There is something that the kernel will not accept our module without. This is something new for developers working in user-space and familiar for kernel-space developers. For Linux kernel we have to specify one necessary parameter that can not be omitted — the license. In C it is done by MODULE_LICENSE() macro and would look like:
MODULE_LICENSE("GPL");
Let's see how it is done in assembly language. Maybe you've expected something serious here — some special codes or sequences. But it's easy too — this is just .modinfo section containing information about module in a very simple (and unexpectedly ridiculous) format.

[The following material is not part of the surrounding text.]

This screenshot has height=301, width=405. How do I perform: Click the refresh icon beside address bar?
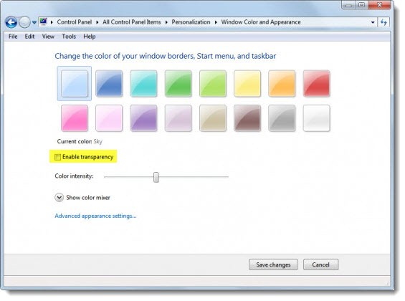pos(383,22)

See self-explaining snippet below:
#define MODULE_NAME "Kernel Module in Assembly"
#define MODULE_VER "1.0"
#define MODULE_AUTHOR "Timofey Chernigovskiy, 2024"
.section .modinfo, "a"
.string "author=" MODULE_AUTHOR
.string "version=" MODULE_VER
.string "description=" MODULE_NAME
.string "license=GPL"
That's all about code. The link is here. According to our Makefile, if you cross-compiler is aarch64-linux-gnu-, you build module as follows:
make KERNEL_SRC="PATAH/TO/YOUR/KERNEL/lib/modules/VERSION/build" clean all
Test it:
modinfo ./asm_ko_hello.ko
filename: ./asm_ko_hello.ko
author: Timofey Chernigovskiy, 2024
version: 1.0
description: Kernel Module in Assembly
license: GPL
srcversion: 48259120F9222D4D7B9D8E7
depends:
name: asm_ko_hello
vermagic: 6.1.55 SMP preempt mod_unload modversions aarch64
insmod ./asm_ko_hello.ko
Kernel Module in Assembly: successfully loaded.
lsmod
Module Size Used by
asm_ko_hello 16384 0
rmmod asm_ko_hello
Kernel Module in Assembly: unloaded.
P.S.
High level programming languages do a lot of job for developer and prevent a lot of mistakes. Actually not prevent but don't allow — you don't have enough tools to do most dummy things. When you write in assembly language in user-space it's a risk, but it's a funny walk in comparison to kernel-space. So you have to be extremely cautious working in assembly language in kernel-space because your any typo will be compiled and executed. For example, slight shift of stack pointer may lead to huge troubles — broken file system is a case. You have been warned — it's your decision how hard you wanna play.